=== Work to be completed ===
The records below must be returned exactly, with every picture left out.

[[ Exercise input open ]]

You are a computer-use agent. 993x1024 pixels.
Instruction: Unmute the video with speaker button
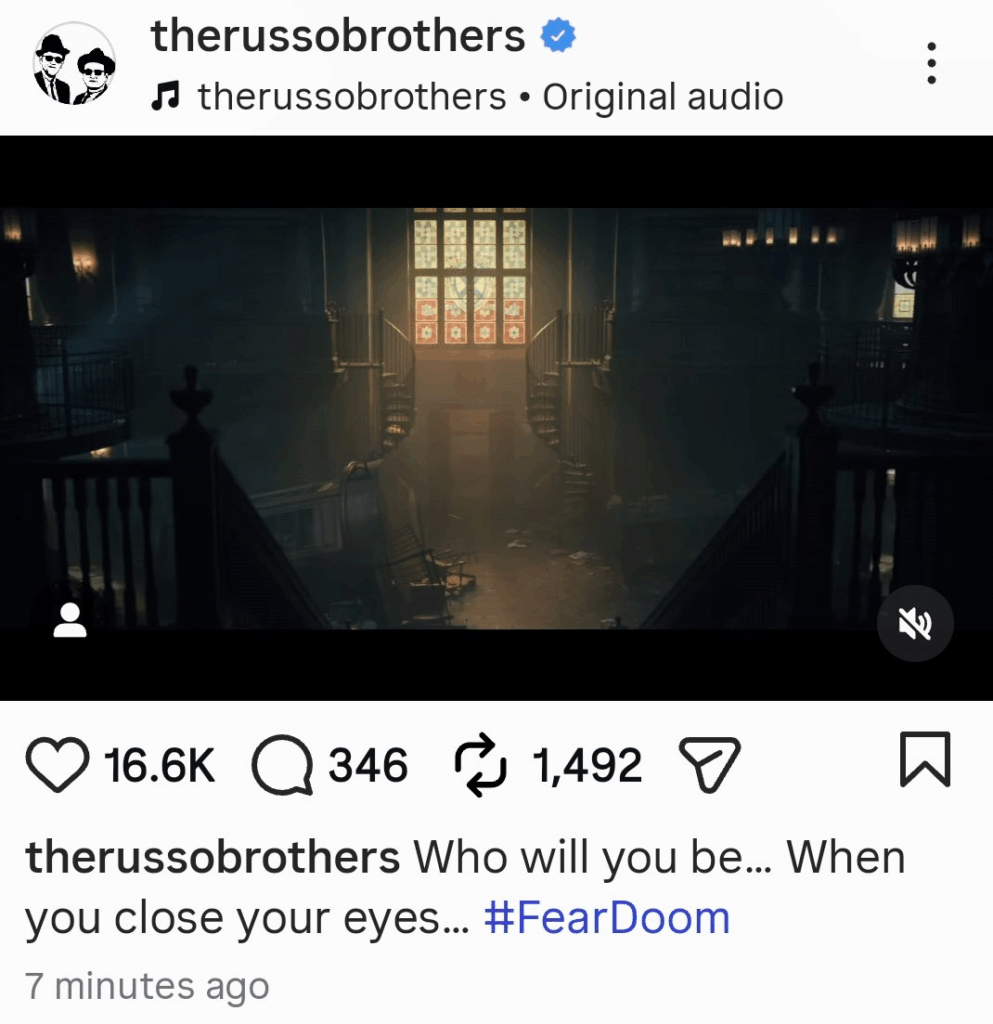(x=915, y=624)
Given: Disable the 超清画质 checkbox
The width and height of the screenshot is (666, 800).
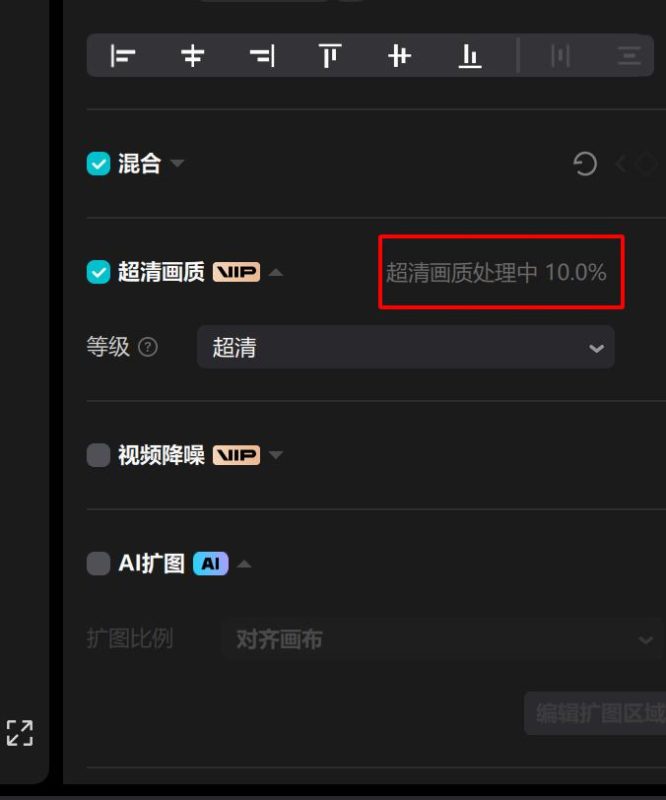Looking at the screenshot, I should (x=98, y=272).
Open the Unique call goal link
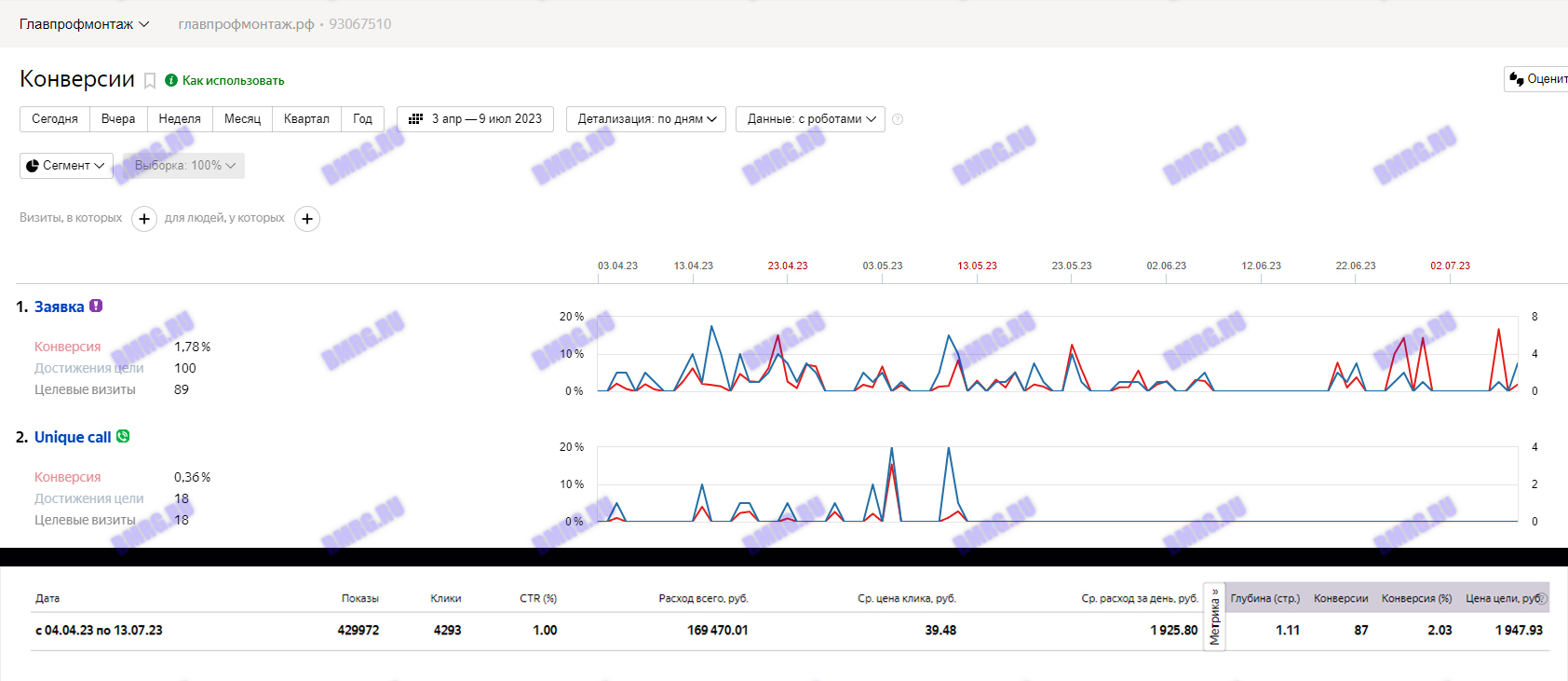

[[ Exercise input closed ]]

=== Solution for this task ===
You are a computer-use agent. 993x1024 pixels.
Instruction: Unmute the video with speaker button
(x=915, y=624)
Given: Disable the 超清画质 checkbox
The width and height of the screenshot is (666, 800).
Looking at the screenshot, I should (x=98, y=272).
Open the Unique call goal link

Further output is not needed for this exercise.